A teacher stands in front of the door of a classroom, and only one row of students sitting at their desks can see the teacher. The teacher speaks from the same location, and all the students in the classroom (five rows) are able to hear. Since both the light waves and the sound waves from the teacher pass through the door, why can all students hear the teacher but not see the teacher?
$A.$ The sound waves are refracted when they pass through the door, but the light waves travel too fast to be refracted when they pass through the door.
$B.$ The particle nature of light prevents light from "bending" as it passes through the door.
$C.$ Noticeable diffraction of waves can occur when the width openings are close to the wavelengths
of the waves being diffracted.
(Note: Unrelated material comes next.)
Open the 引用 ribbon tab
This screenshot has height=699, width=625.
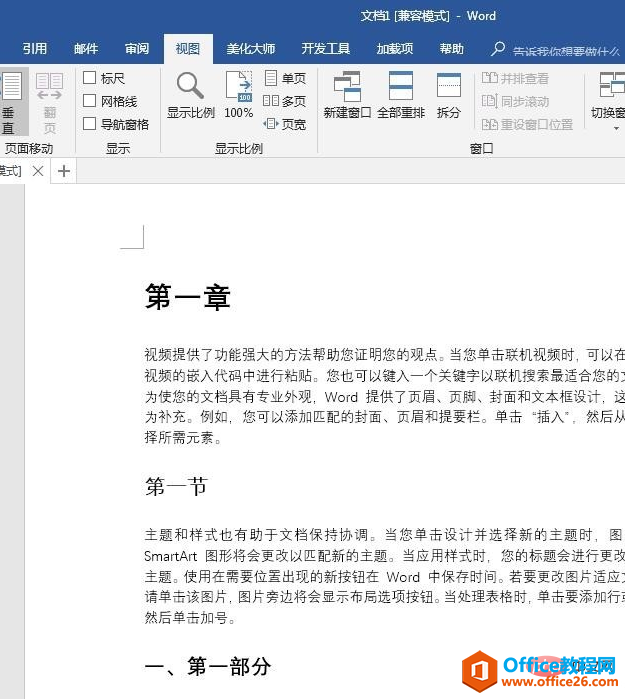[x=35, y=49]
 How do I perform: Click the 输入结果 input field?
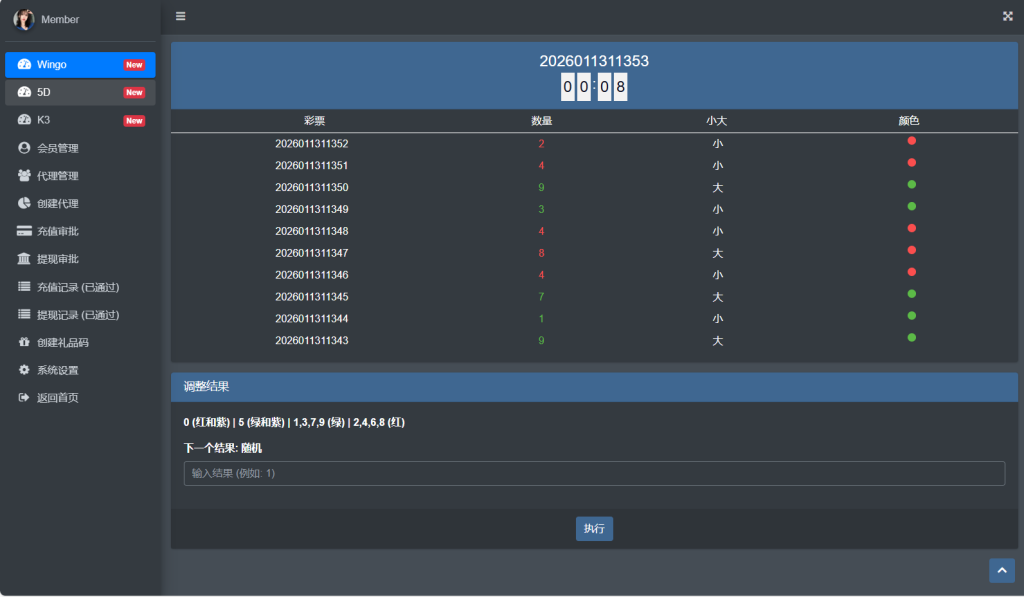pos(594,473)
Sound waves are noticeably diffracted as they pass through the
door, but light wavelengths are way too short to be noticeably diffracted.
$D.$ Sound waves have the property of spreading out when they pass through the opening; light waves
never do.
$E.$ Longitudinal waves (like sound waves) are always spreading out in all directions; transverse waves (like light waves) travel only in straight lines.

Answer 1

Hint: For solving this type of question we must remember the definition of diffraction and the properties of light and sound waves.
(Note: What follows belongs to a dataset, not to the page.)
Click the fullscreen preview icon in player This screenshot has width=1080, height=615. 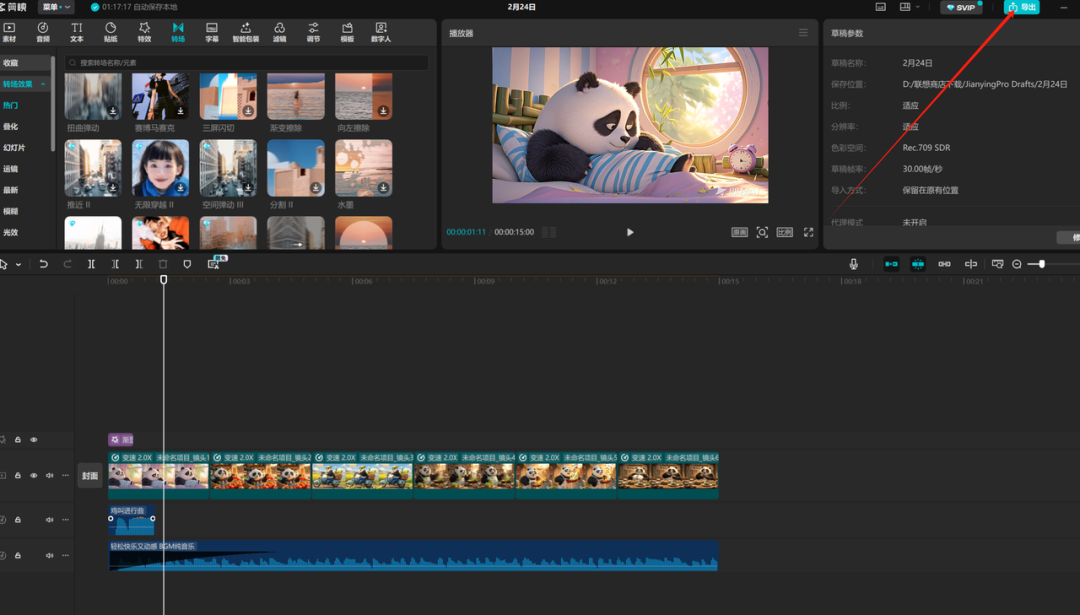(808, 232)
Complete step-by-step solution -
The process of bending of waves around the corners of an obstacle or aperture into the region of its geometrical shadow is known as diffraction. It is caused due to shifting of one wave of light by a diffracting object which causes the wave to have interference with itself. Interference can either be constructive or destructive. In constructive interference the intensity of the wave increases.
The most important condition for diffraction is that the wavelength of light must be comparable to the size of the object. We can say that diffraction occurs only when the size of the object is less than the wavelength of light.
In our given question, the wavelength of light waves is very small as compared to the size of the door therefore light waves are not diffracted by the door and students are not able to see him. On the other hand, the wavelength of sound waves is comparable to the size of the door therefore sound waves are diffracted by the door and students are able to hear the teacher.
Hence option $C$ is the correct answer which states that noticeable diffraction of waves can occur when the width openings are close to the wavelengths of the waves being diffracted. Sound waves are noticeably diffracted as they pass through the door, but light wavelengths are way too short to be noticeably diffracted.

Note: Diffraction is one of the basic properties that we must remember while solving these types of questions. Also, we must remember the property of light and sound waves, and the most important thing that light travels faster than sound waves.